**Problem requirements**
Only lines holding "Given" are wanted; copy each of them from the records below.

Records from a dataset:
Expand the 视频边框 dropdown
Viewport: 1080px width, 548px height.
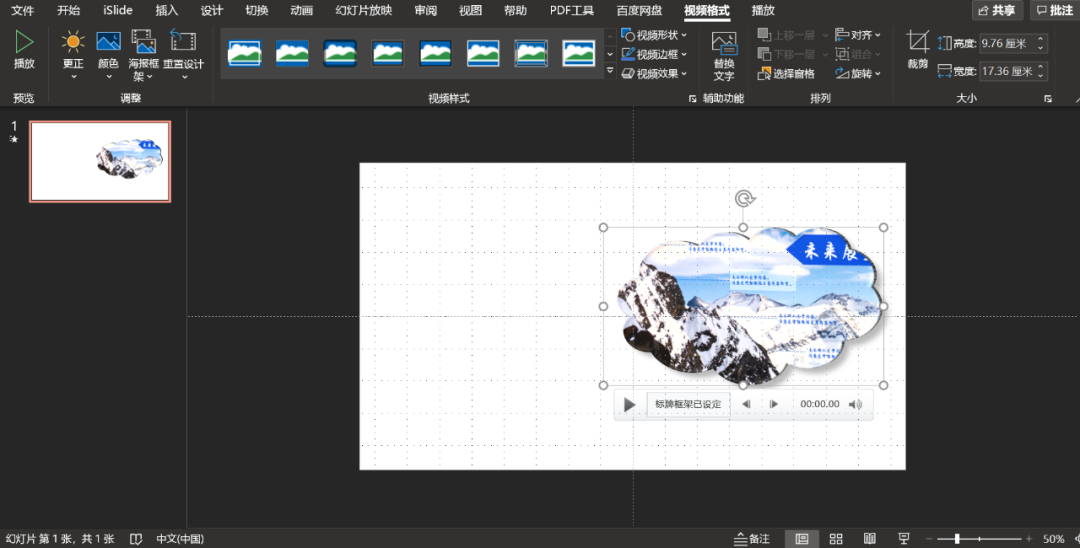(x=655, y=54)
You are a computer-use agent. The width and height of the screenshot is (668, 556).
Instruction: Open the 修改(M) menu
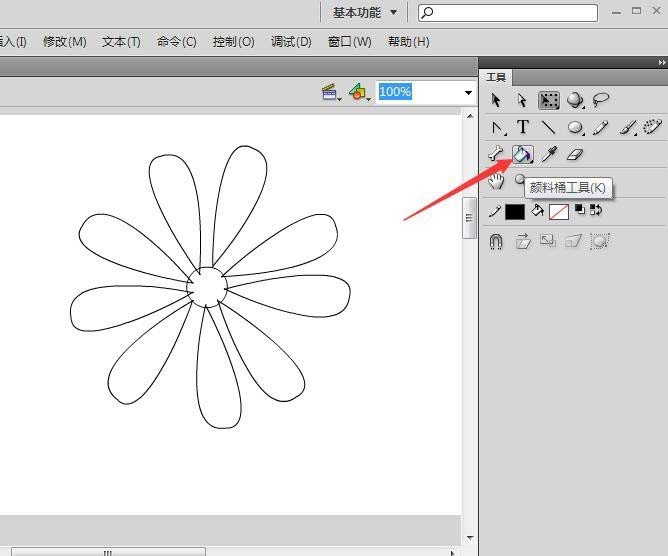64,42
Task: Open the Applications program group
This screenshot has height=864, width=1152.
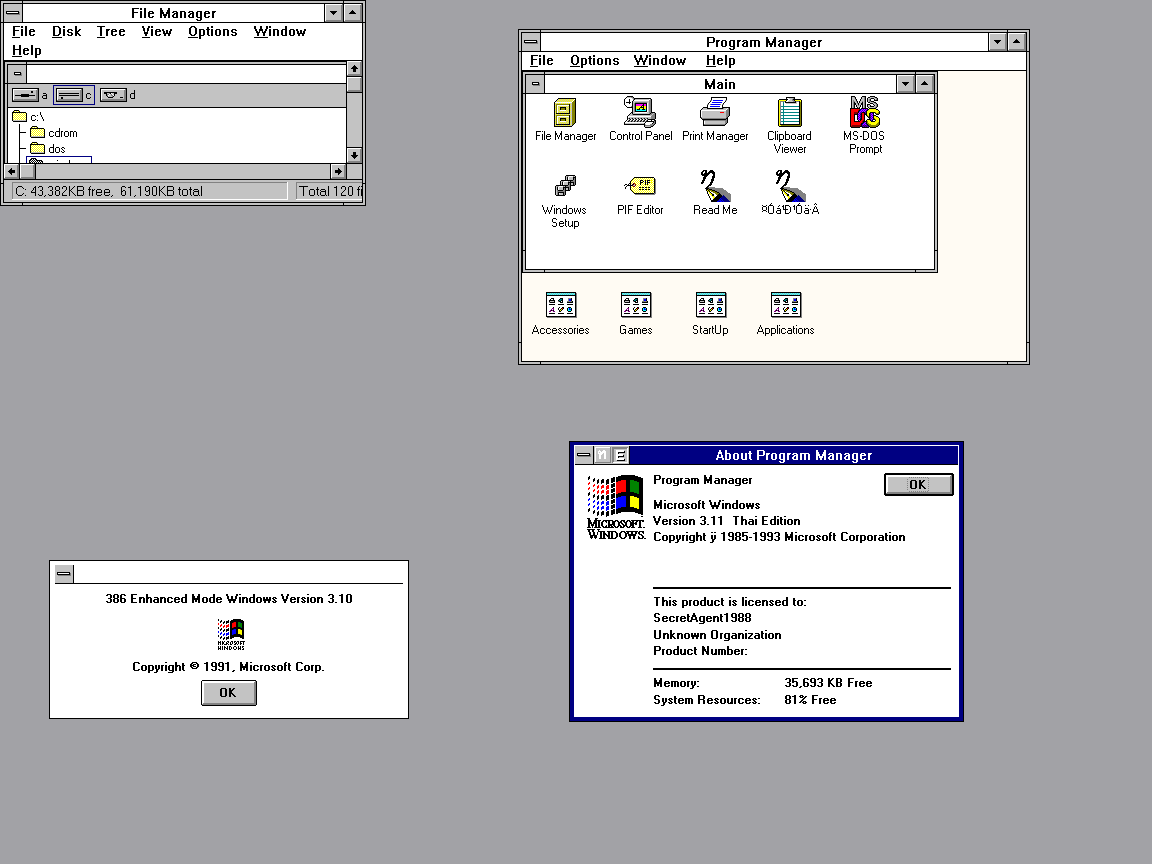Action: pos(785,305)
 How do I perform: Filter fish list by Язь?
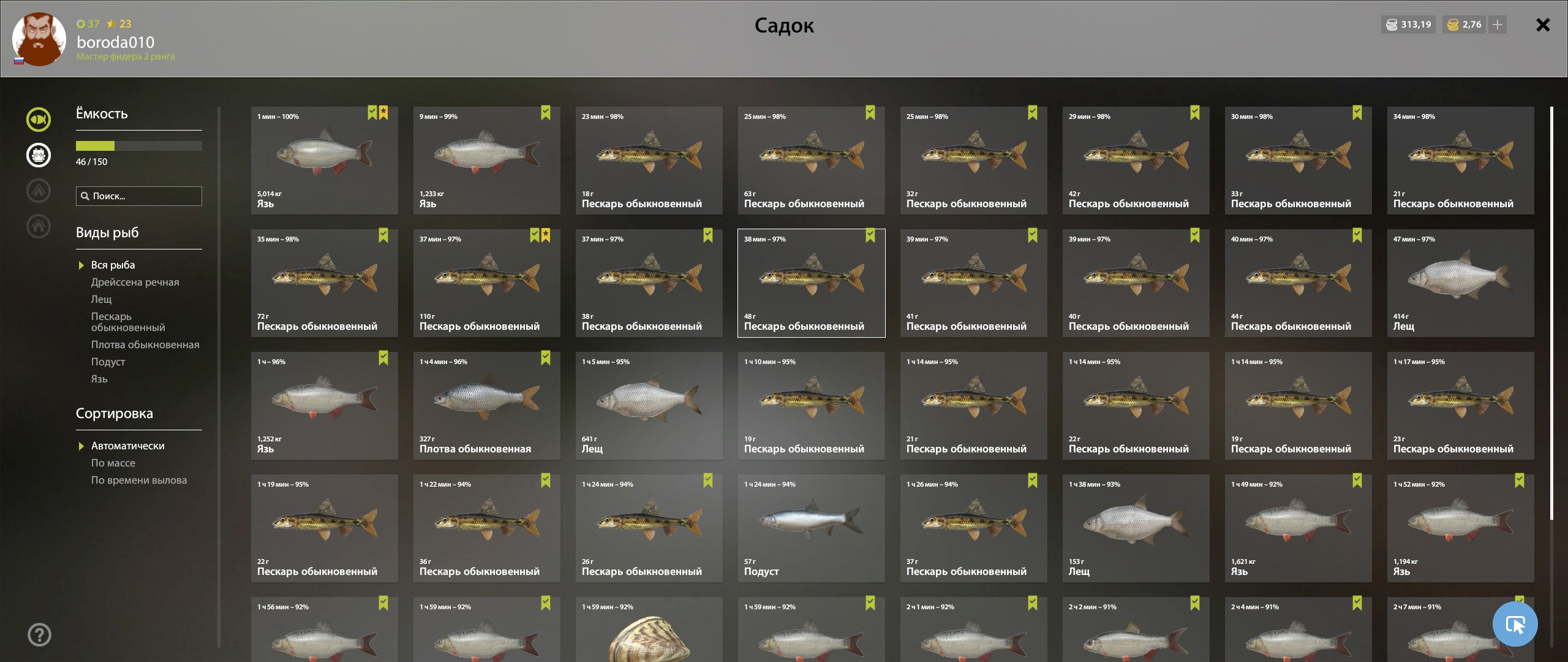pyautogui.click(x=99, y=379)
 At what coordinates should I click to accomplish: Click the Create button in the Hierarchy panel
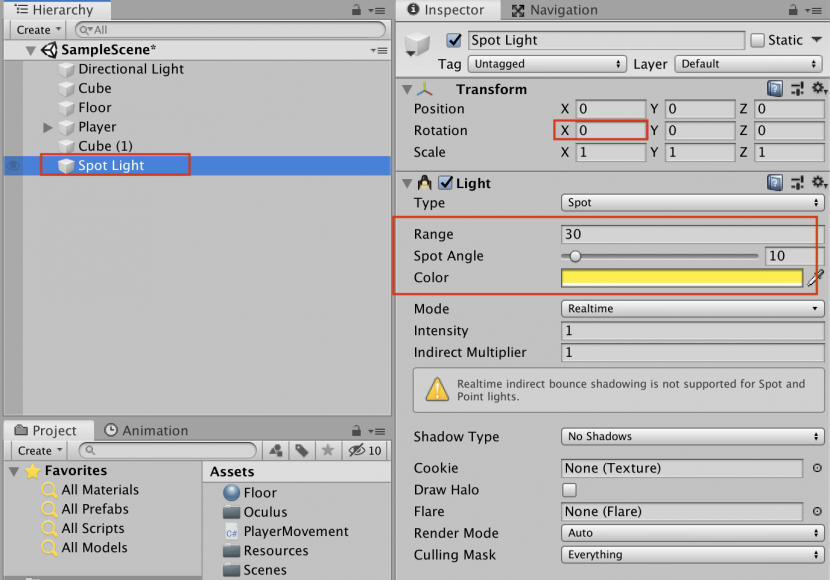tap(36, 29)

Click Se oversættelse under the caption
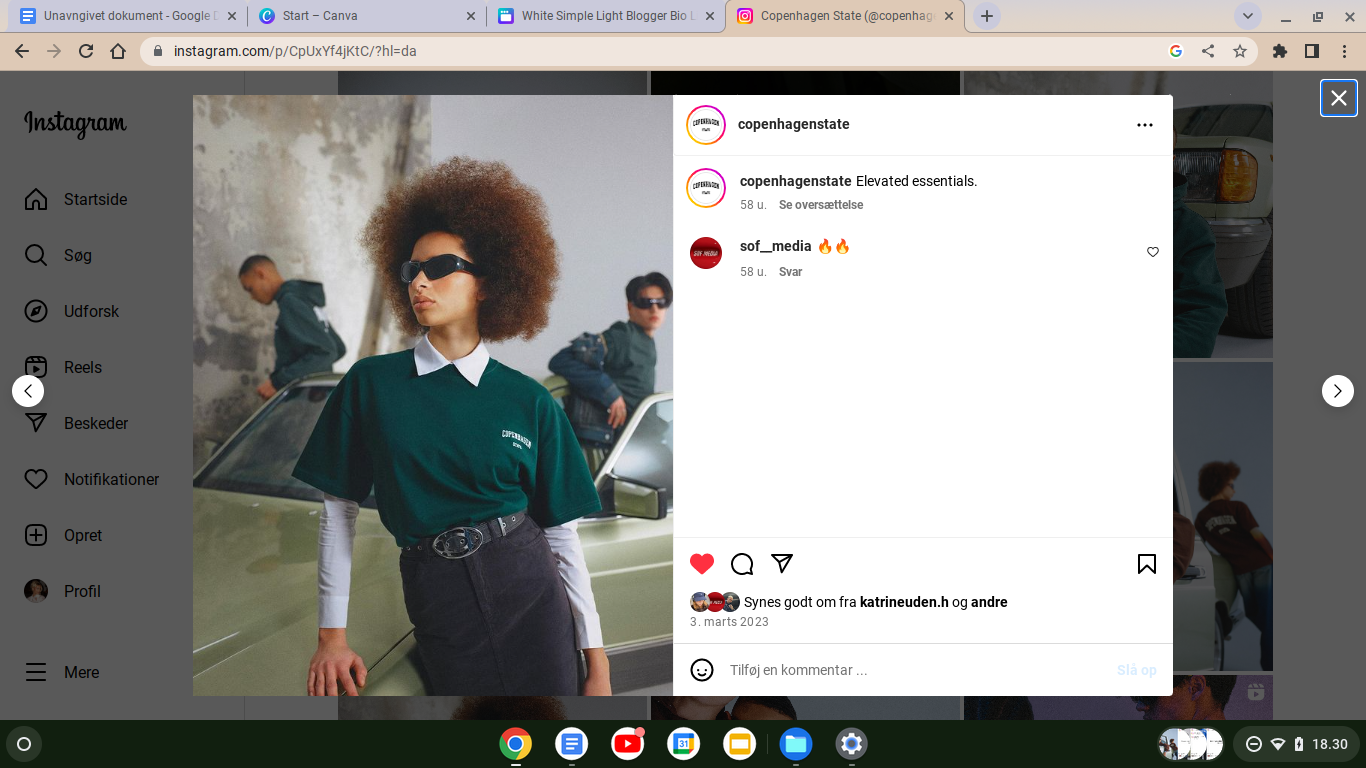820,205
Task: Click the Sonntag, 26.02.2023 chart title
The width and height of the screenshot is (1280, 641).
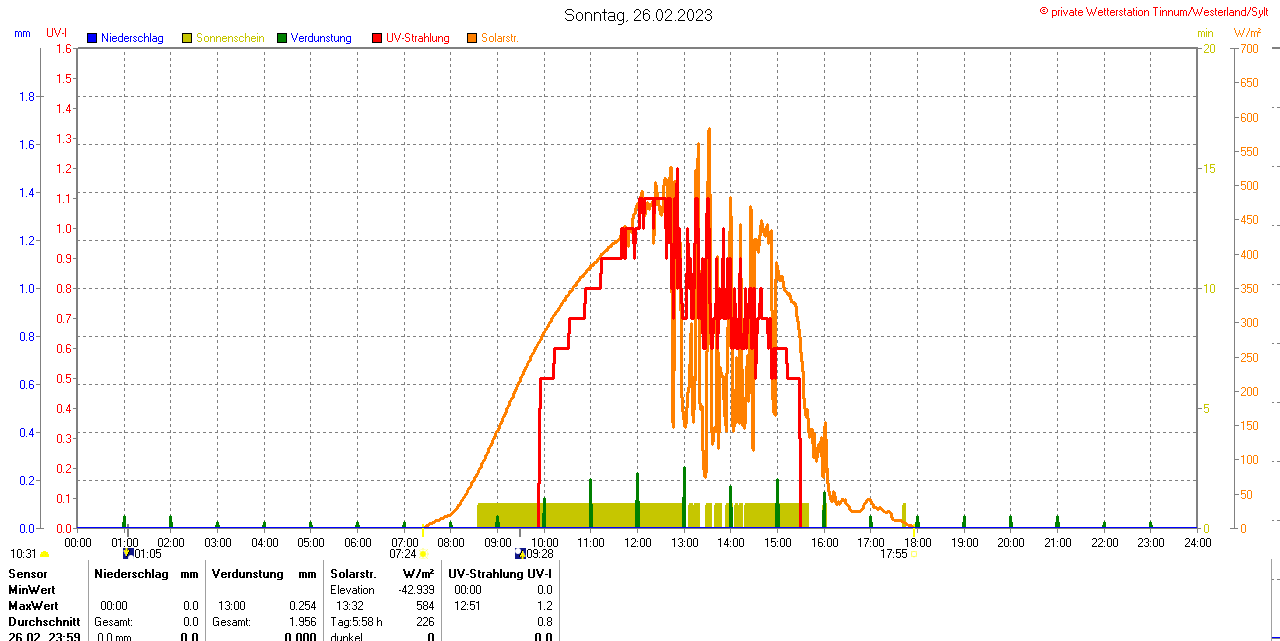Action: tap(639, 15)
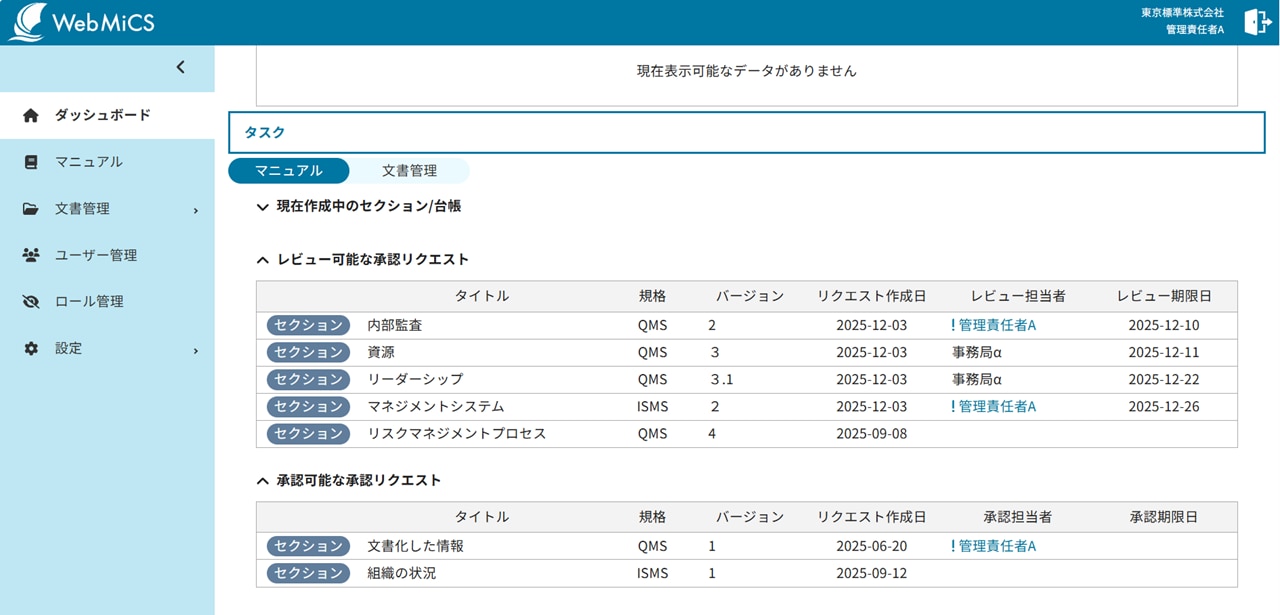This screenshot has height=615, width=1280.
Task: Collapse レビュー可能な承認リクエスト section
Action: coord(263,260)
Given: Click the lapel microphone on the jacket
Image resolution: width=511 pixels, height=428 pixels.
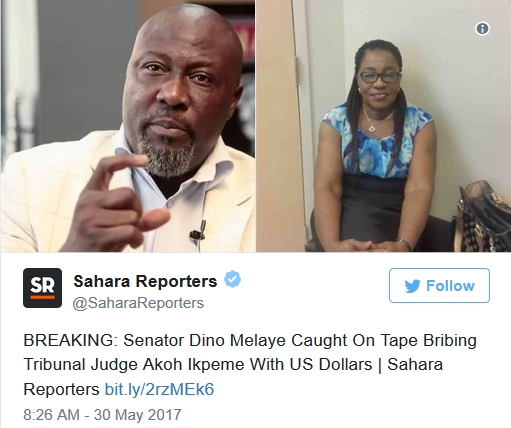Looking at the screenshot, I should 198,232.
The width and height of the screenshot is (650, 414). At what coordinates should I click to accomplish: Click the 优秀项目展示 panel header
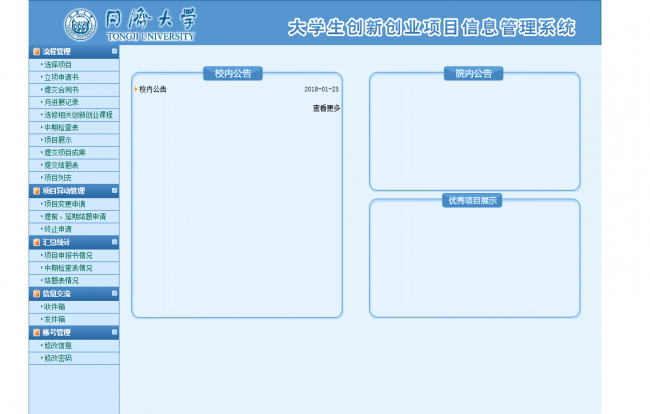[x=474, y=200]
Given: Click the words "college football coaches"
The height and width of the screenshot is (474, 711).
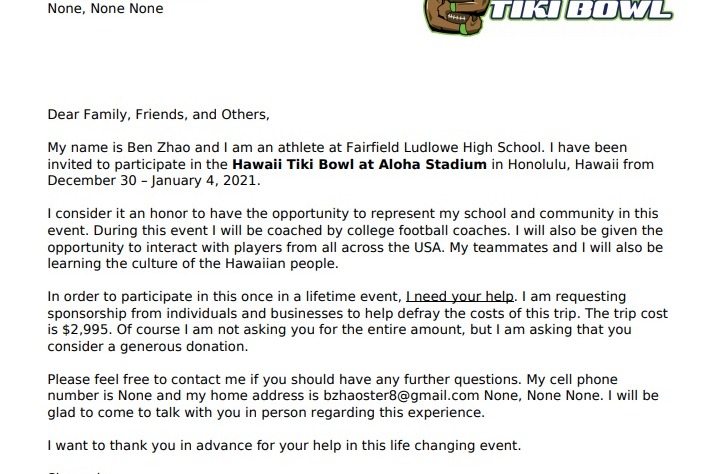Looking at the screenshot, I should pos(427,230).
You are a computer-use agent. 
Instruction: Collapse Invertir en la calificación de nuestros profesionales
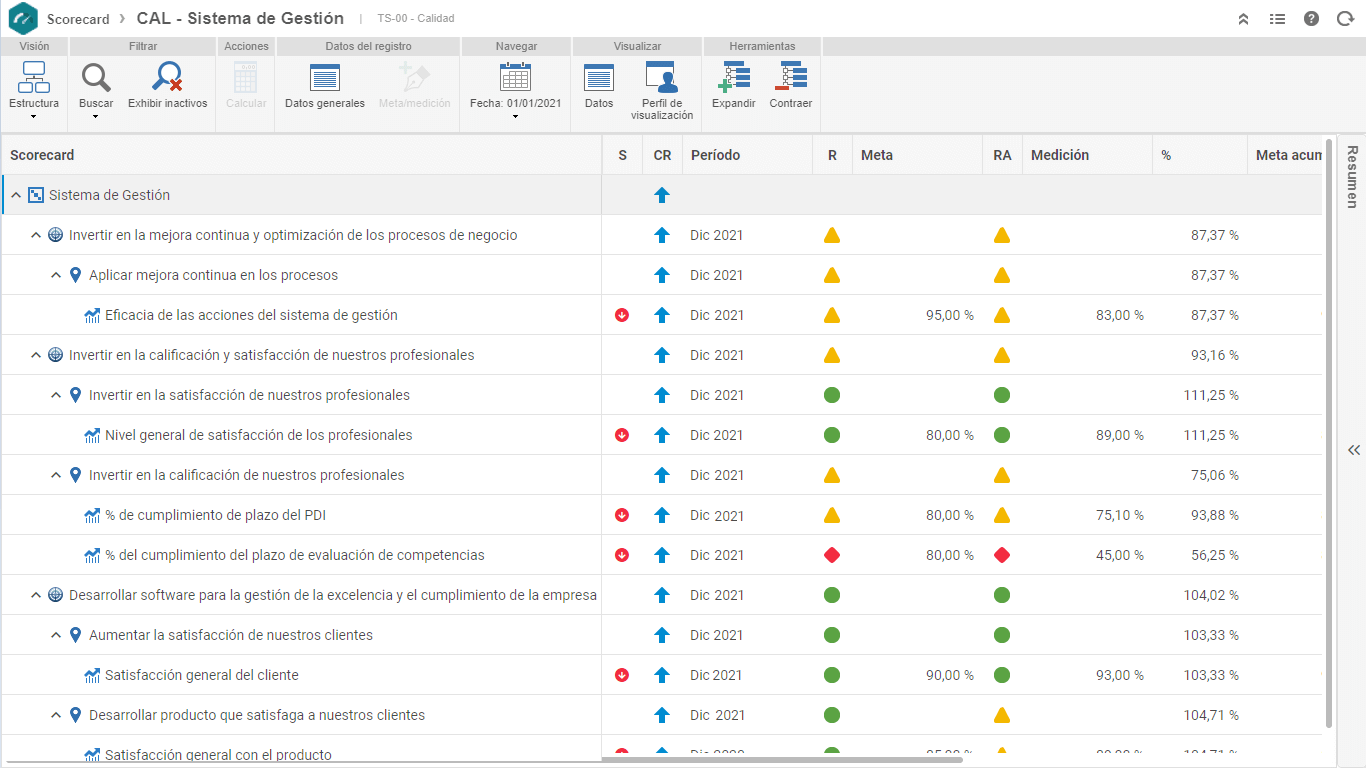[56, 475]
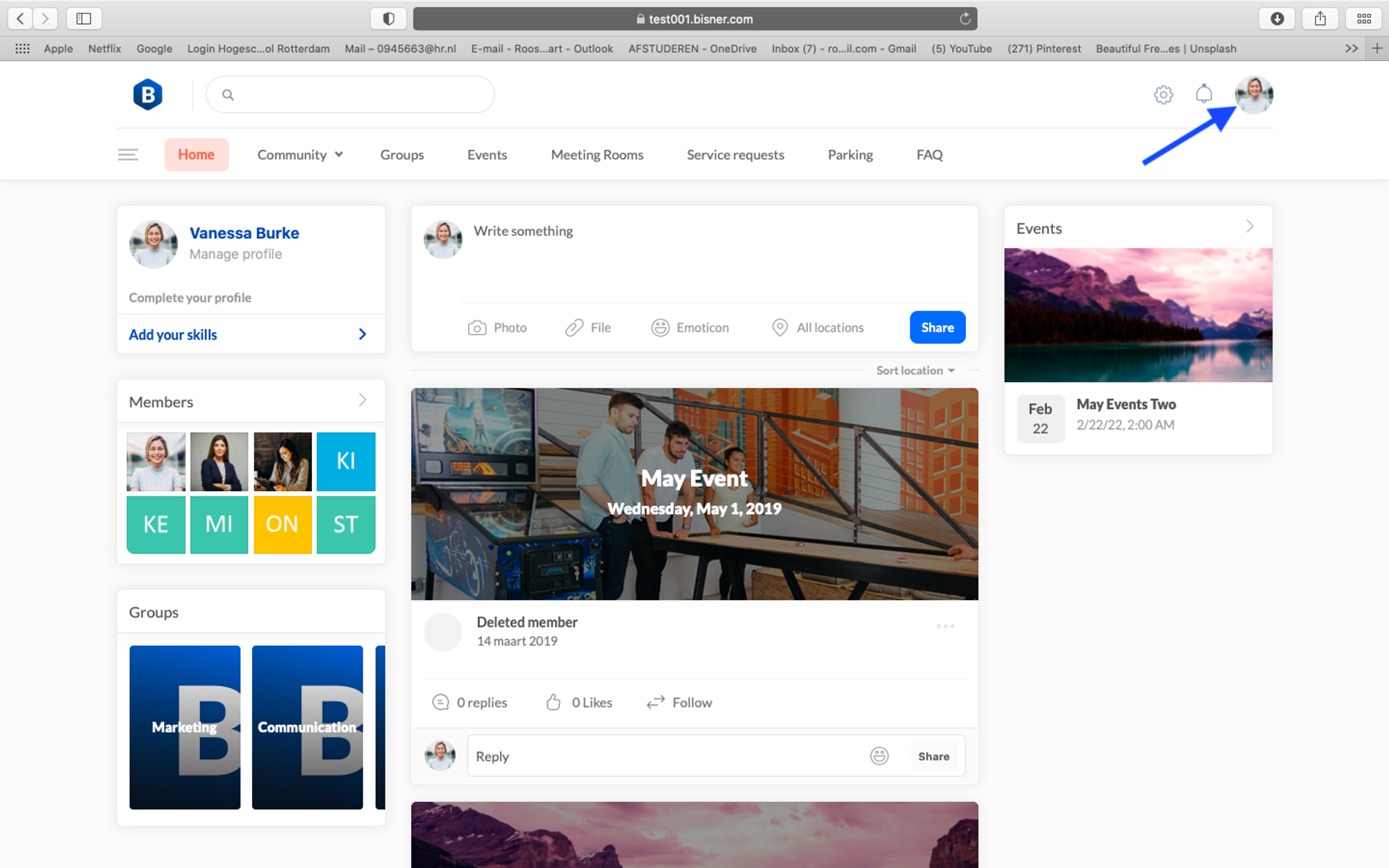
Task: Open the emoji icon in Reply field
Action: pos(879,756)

**Solution to the problem**
Given: Click the lapel microphone on the jacket
Given: Click the words "college football coaches"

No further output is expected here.